Boyle: We wrote to them. We sent them a script. It’s like approaching Vincent Cassel; we sent him a script. We were expecting, to be absolutely honest, we thought we’d get a "no," it’s not going to work. We sent them the script and said, "We’d like to find a double -- or Helen Mirren or something," and they wrote back and said, "No, we’d like to do it, and she would like to play herself in it." Which is quite the surreal thing to read.
THR: So what’s she like?
Boyle: She’s great. She’s very smart, sharp for a woman of her age, very sharp. I hope I’m as sharp when I get to her age. Physically, very fit as well. The room we did it in, it’s the room where she meets the prime ministers, it’s a very presentational room. But the room next door, where I went in to meet her, is her living quarters. Which is just like anybody’s living quarters. Tea trays and newspapers and stuff, just thrown around. And he said, "I’ve just been at the dentist all morning, so I’m not in a very good mood. What do you want?"
THR: Yeah, I can’t imagine how you make small talk with the Queen.
Boyle: Well she chatted away to Daniel Craig, they got along very well. It was good.
THR: Vincent Cassel was saying that he tried to go under hypnotherapy, but it didn't work, he's not vulnerable. Even more than organized crime, the element of Trance that scares me most is the idea of someone going into my brain.
Boyle: Clearly he’s not, or James. They had a session, and it was very kind of sleepy and nice. Nothing really emerged. I think Rosario did some private stuff on her own. She remained in control of that; she came back and told us about that, we didn’t witness it, so we don’t know what went on there, which is her way of remaining some type of control.
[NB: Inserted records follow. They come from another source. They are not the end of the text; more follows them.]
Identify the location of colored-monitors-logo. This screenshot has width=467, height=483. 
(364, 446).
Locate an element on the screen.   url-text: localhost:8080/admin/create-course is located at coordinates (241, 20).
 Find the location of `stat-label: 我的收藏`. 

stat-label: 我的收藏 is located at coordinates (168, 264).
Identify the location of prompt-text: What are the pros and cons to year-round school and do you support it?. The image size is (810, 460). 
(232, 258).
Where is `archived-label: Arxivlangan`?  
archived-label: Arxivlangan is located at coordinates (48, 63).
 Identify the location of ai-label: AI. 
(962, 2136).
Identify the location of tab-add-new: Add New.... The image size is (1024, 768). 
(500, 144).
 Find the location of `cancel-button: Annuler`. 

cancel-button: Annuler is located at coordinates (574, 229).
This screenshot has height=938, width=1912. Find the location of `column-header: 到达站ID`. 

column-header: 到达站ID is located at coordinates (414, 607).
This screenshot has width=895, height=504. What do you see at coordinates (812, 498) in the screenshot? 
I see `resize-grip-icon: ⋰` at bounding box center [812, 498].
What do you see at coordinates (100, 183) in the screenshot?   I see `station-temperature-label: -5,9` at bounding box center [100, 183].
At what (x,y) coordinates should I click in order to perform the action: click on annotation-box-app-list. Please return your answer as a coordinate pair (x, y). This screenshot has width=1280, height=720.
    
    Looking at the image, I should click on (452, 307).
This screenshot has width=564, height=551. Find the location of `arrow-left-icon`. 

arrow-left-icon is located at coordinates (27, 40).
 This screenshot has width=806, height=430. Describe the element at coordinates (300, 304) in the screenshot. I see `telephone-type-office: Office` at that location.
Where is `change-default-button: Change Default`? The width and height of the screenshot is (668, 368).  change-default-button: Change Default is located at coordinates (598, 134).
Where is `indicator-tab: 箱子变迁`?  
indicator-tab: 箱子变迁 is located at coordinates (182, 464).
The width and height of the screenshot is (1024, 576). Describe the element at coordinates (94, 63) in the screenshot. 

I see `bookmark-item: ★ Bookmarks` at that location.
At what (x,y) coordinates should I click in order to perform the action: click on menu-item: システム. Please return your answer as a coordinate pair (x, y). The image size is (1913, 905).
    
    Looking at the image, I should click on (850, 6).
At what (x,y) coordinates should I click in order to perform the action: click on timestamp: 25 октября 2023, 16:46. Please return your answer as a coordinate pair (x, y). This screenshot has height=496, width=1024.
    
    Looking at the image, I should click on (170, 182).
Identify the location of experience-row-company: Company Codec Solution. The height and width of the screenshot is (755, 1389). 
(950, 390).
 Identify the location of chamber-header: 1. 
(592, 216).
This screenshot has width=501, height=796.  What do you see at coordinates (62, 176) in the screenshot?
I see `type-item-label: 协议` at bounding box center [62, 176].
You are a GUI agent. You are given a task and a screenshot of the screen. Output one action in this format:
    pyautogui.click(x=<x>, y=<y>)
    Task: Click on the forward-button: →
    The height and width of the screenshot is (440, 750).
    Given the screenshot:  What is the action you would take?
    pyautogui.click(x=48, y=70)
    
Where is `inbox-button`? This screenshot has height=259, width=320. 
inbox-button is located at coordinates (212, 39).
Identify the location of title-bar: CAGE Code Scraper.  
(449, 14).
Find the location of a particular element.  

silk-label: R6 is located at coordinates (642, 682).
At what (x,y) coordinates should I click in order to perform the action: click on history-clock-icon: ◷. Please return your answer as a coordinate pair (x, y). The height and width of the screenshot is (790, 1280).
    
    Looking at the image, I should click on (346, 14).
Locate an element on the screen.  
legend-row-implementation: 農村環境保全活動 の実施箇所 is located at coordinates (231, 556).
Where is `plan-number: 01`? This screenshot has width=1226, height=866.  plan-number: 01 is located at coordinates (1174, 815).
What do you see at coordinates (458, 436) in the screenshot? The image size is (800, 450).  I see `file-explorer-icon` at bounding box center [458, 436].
I’d be terrified, if I did go under, what I would say in front of these guys... You’d be terrified of thinking who else you thought about casting! Directors are control freaks really. But I agree, the idea that somebody can go in there, literally like an incision in there, and can replace something -- it’s clearly impossible, clinically, I’m afraid. It’s highly unethical and quite rare, but it is possible.